Thursday, November 27, 2008

[Research] Paper Review on Time Series Indexation


Discovering Characteristic Actions from On-Body Sensor Data. Minnen, D. Starner, T. Essa, I. Isbell, C. College of Computing, Georgia Institute of Technology, Atlanta, GA 30332 USA. dminn@cc.gatech.edu. 10th IEEE International Symposium on Wearable Computers. Oct. 2006


In this paper the authors discuss the discovery of human activity from sensor data. Rather than identifying the type of movement, this work pretend to discover if there are some patterns that appear frequently during stream data. The authors called motifs to this patterns and are practically the unit motions we discover in the paper of time series. Some interesting ideas of this paper are the use of a suffix tree to discover human motion in real time from stream data. Although the authors do not exploit this feature (they prefer to use a HMM), I think suffix tree can help to discover fragments of unit motions.

Finding motifs in time series (2002). Jessica Lin, Eamonn Keogh, Stefano Lonardi, Pranav Patel. In the 2nd workshop on temporal data mining, at the 8th ACM SIGKDD international


This is the former paper of Lin et at. about finding motifs in time series by using the SAX approach. Here, the authors present first a brute force algorithm to find motifs and then a refined version that use a complicated local hashing indexation of time series. Two interesting things I found useful in this paper was the assumption of normal probability for all the normalized time series. I plan to evaluate the normal probability plot of our time series to check if we have a normal distribution indeed. If not, a more general distribution (adaptative to the data) can be used to generate SAX symbols for the time series. In terms of indexation, the authors use ADM algorithm.

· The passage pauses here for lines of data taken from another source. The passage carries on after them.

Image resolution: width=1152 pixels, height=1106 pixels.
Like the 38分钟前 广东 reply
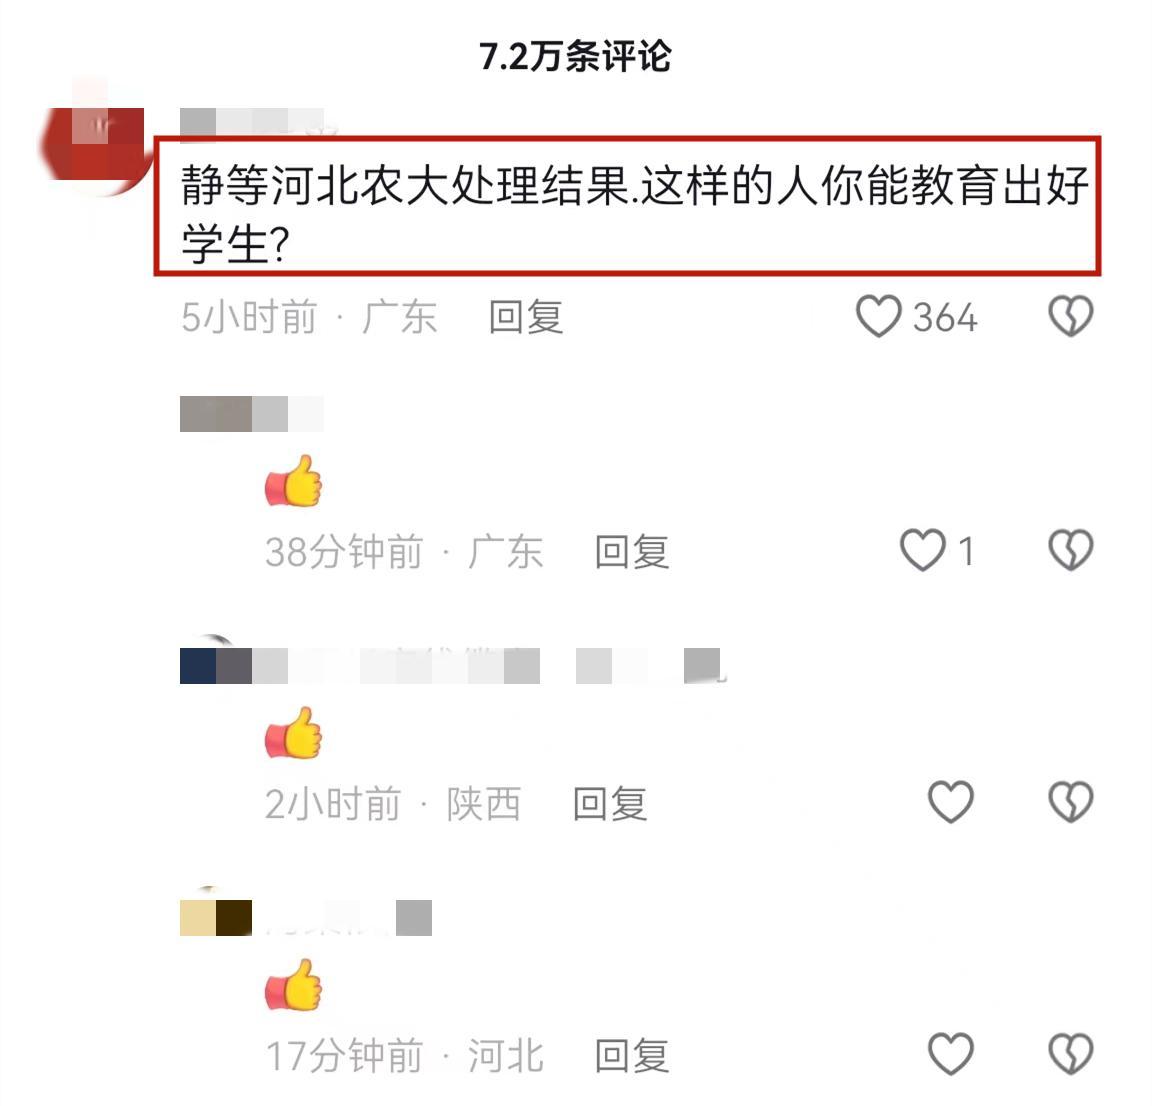(x=923, y=550)
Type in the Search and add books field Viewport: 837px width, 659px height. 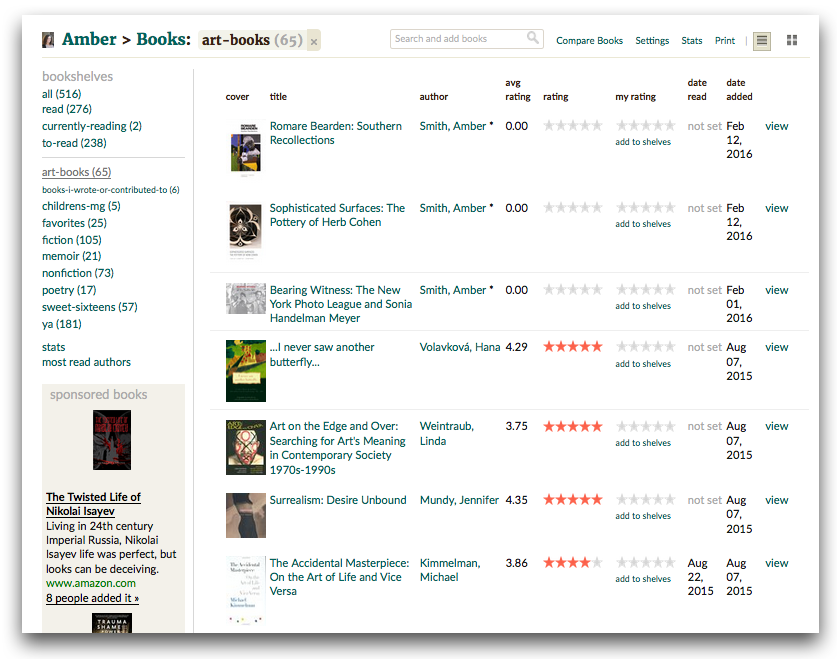pos(458,39)
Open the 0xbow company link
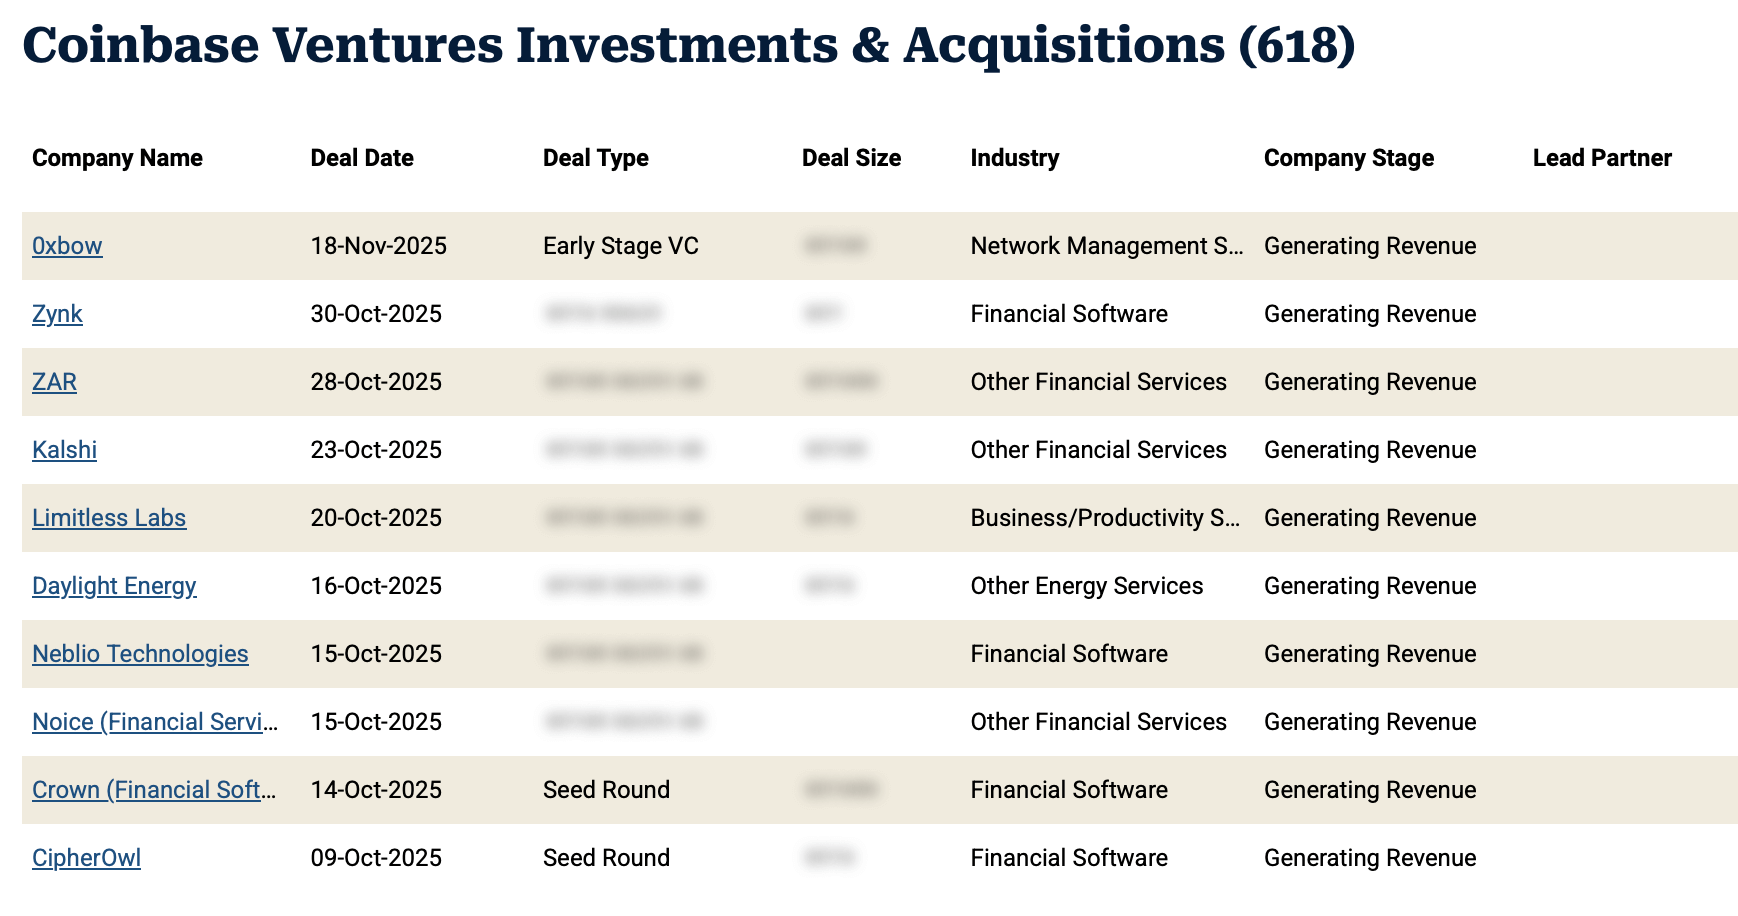The height and width of the screenshot is (916, 1738). (67, 246)
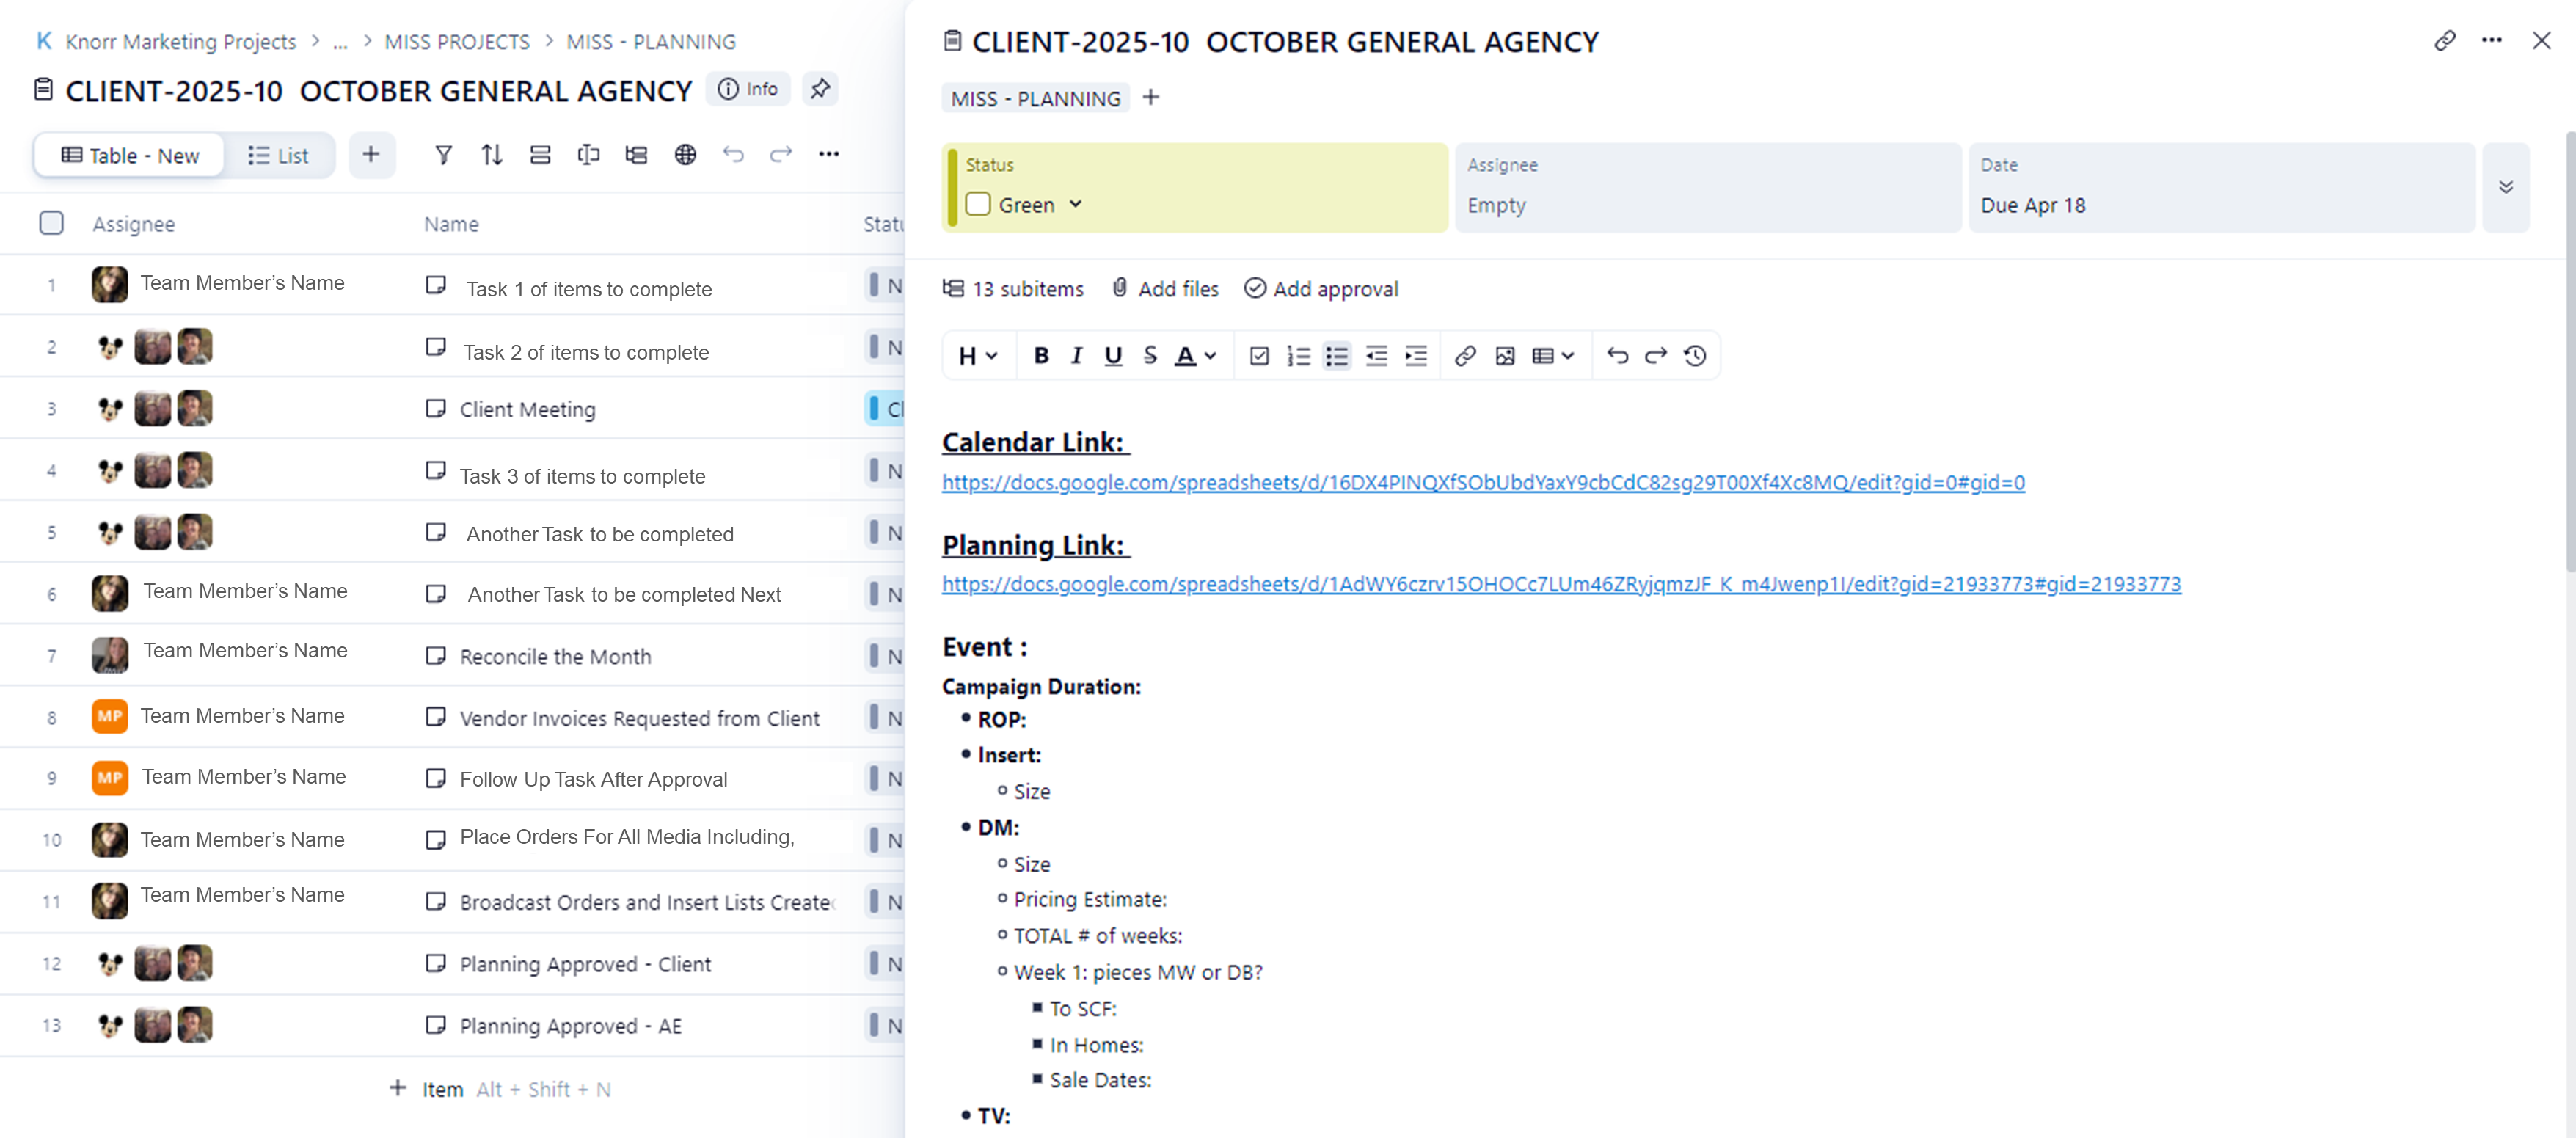The height and width of the screenshot is (1138, 2576).
Task: Check the select-all checkbox in header
Action: tap(51, 223)
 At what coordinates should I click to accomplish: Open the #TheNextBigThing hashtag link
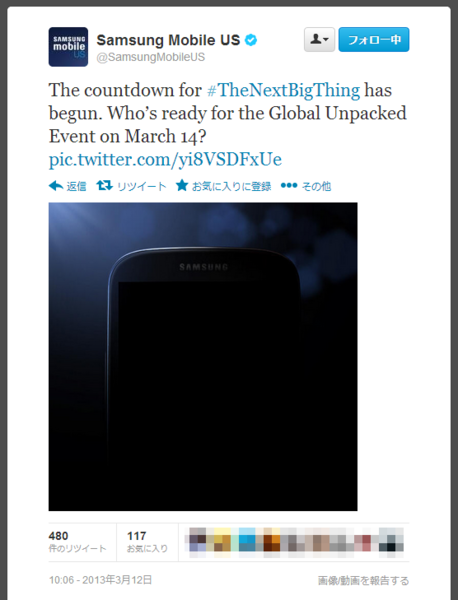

Keogh, E., Palpanas, T., Zordan, V. B., Gunopulos, D., and Cardle, M. 2004. Indexing large human-motion databases. In Proceedings of the Thirtieth international Conference on Very Large Data Bases - Volume 30 (Toronto, Canada, August 31 - September 03, 2004). M. A. Nascimento, M. T. Özsu, D. Kossmann, R. J. Miller, J. A. Blakeley, and K. B. Schiefer, Eds. Very Large Data Bases. VLDB Endowment, 780-791.


In this paper, Keogh et al. discuss the advantage of using DTW and not Euclidean distance when dealing with large databases. Here the concept of uniform scaling is presented as a method that is less imprecise than using only DTW. Unfortunately, in this work the all the time series has the same length, which is not common in real problems like human motion detection.
By reading these papers, I can see that we have the problem of motif detection to find unit motions during the time series that represents one video. And, we have the problem of partially identifying time series with a suffix tree. We also face specific problems like unit motions of varying length. I want to know the effect of scaling in amplitude, scaling in length (with Fourier coefficients) in terms of distance.